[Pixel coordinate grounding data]
+++

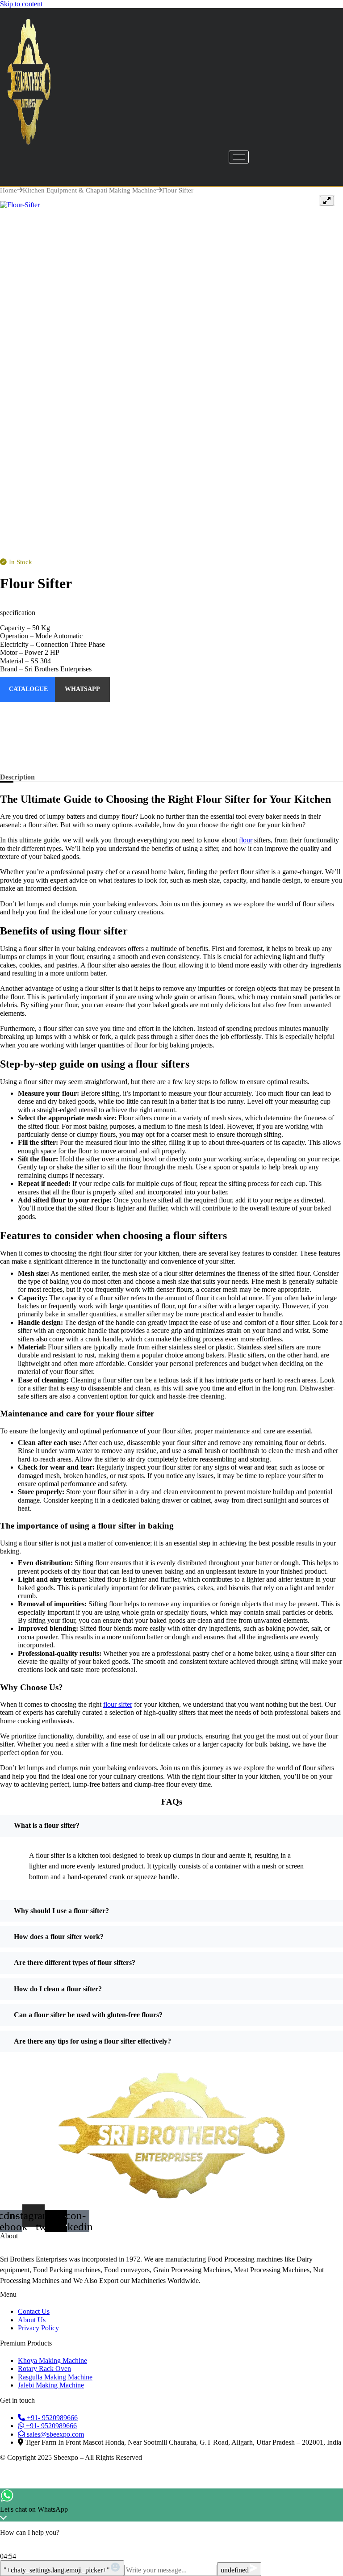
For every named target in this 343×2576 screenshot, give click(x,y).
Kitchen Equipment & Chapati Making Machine (89, 190)
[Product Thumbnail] (327, 200)
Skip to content (21, 4)
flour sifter (117, 1704)
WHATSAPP (82, 689)
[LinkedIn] (171, 759)
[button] (17, 612)
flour (245, 840)
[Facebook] (171, 724)
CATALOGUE (28, 689)
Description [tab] (17, 777)
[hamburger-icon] (239, 157)
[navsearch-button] (24, 172)
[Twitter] (171, 741)
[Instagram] (171, 706)
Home (8, 190)
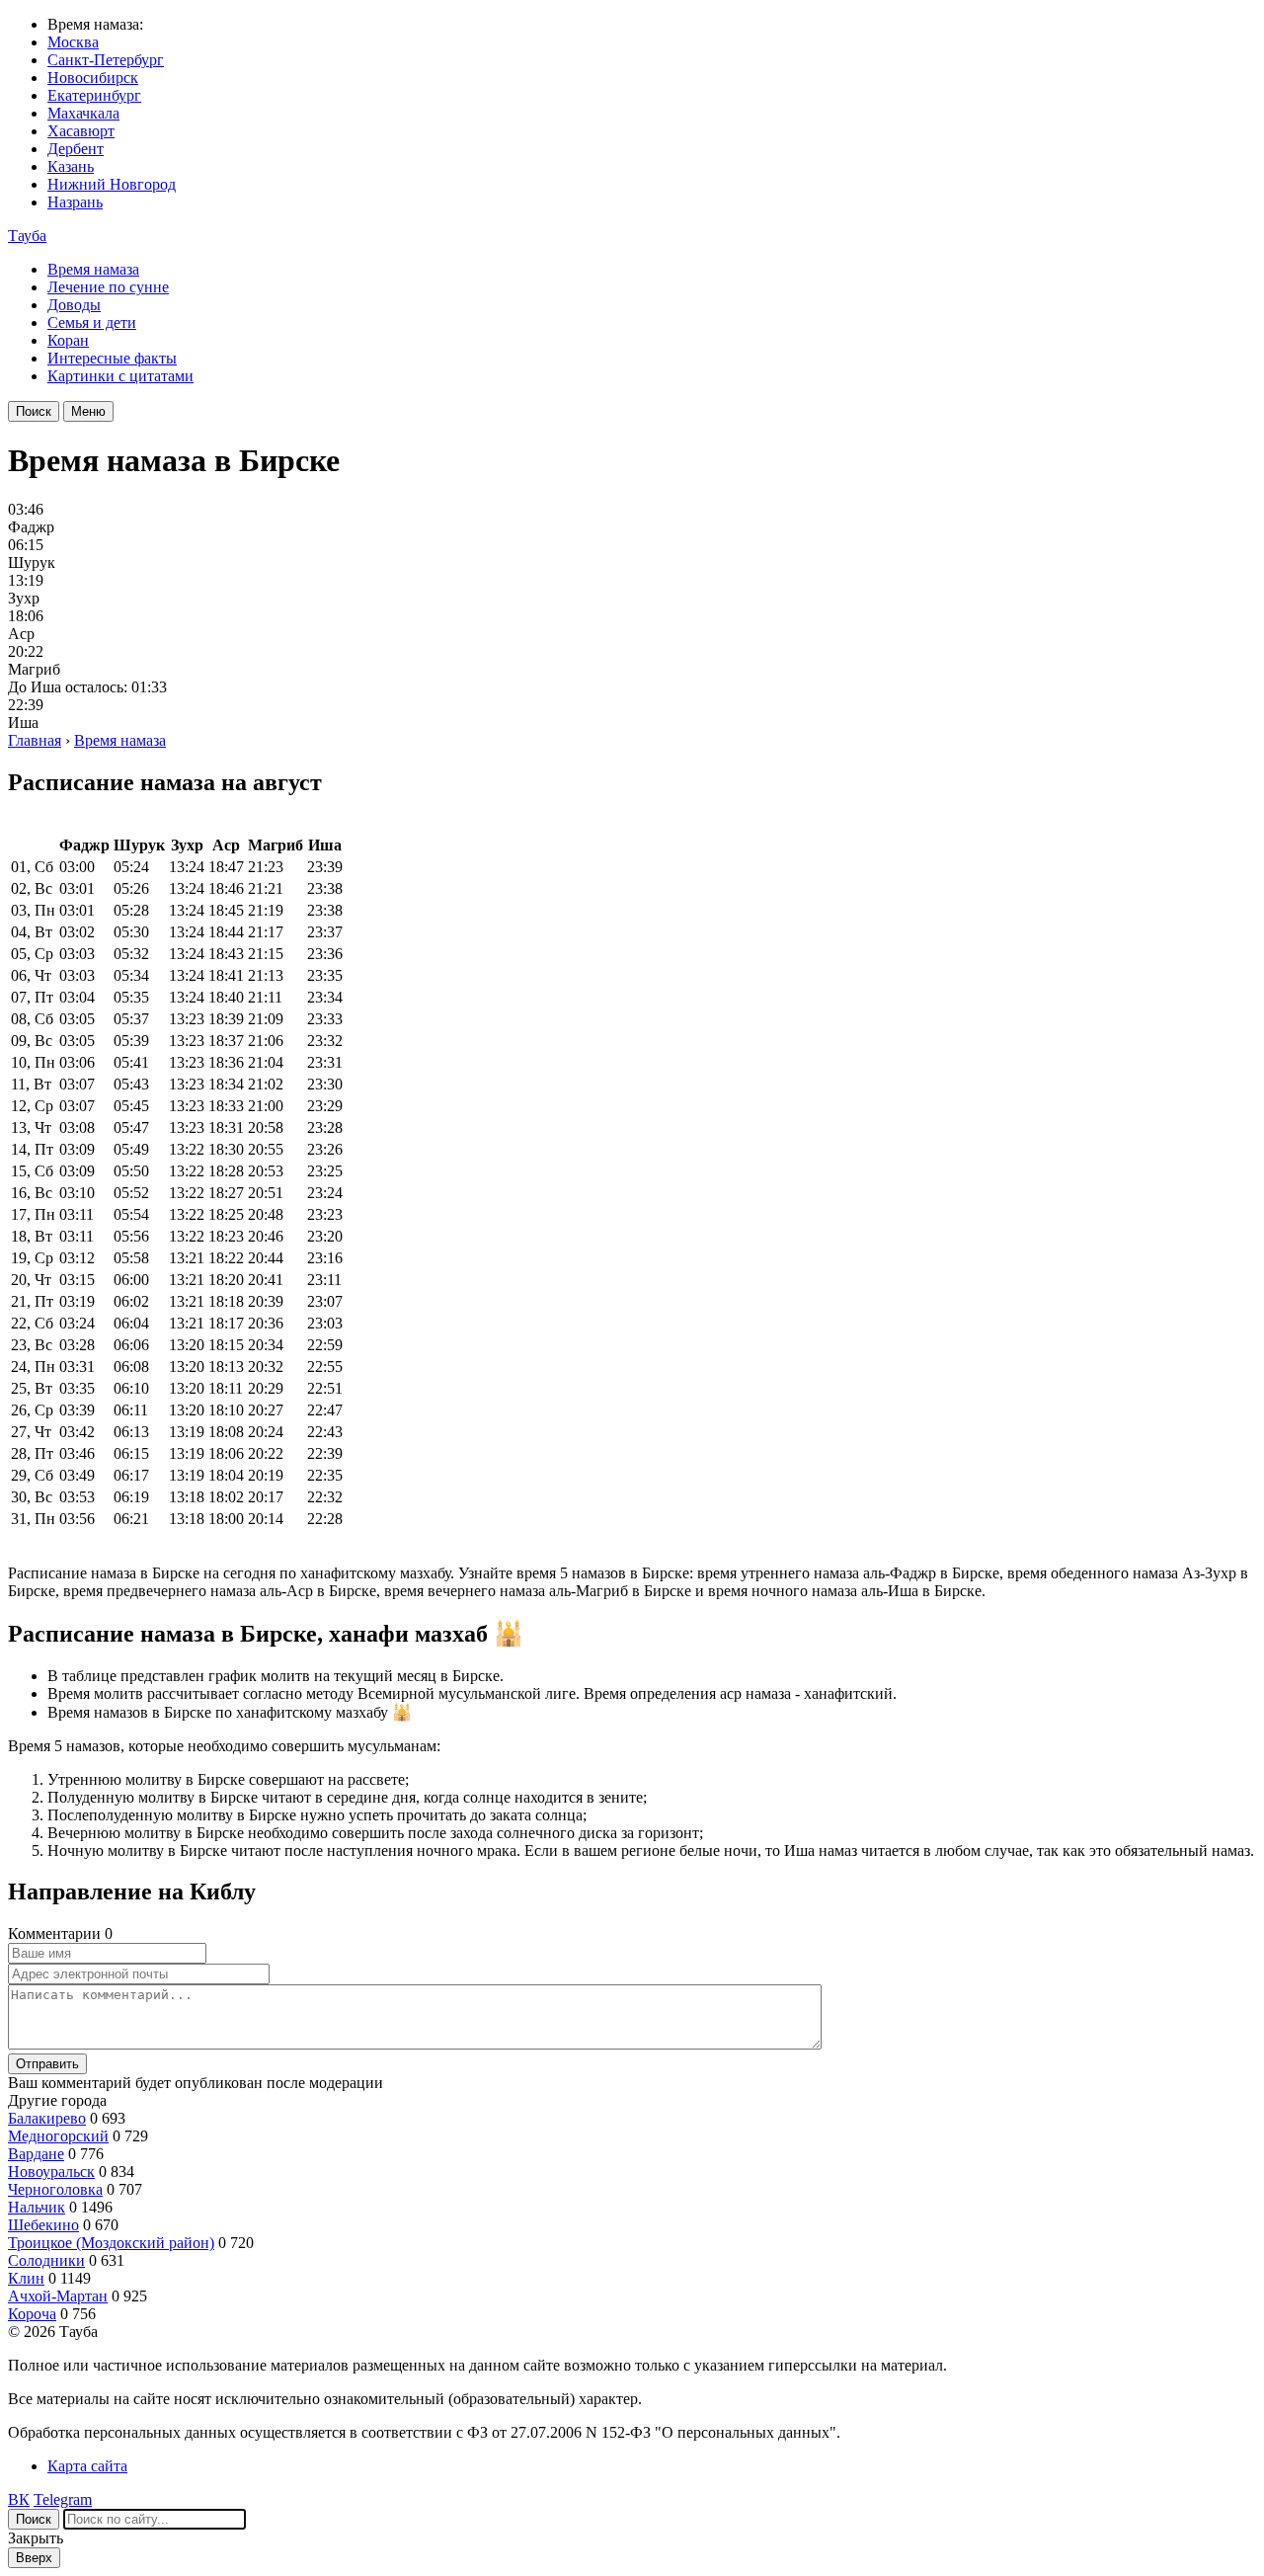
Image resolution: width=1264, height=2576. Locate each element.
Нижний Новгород (111, 184)
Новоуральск (51, 2171)
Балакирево (47, 2118)
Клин (26, 2278)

+++

== Exercise prompt ==
Beginning with the line that contains "[Instagram] (171, 706)", write out every line through the last one in the records, exactly and without pictures.

== Solved problem ==
[Instagram] (171, 706)
Home (8, 190)
Image resolution: width=1264, height=2576. Locate each element.
Нижний Новгород (111, 184)
Новоуральск (51, 2171)
Балакирево (47, 2118)
Клин (26, 2278)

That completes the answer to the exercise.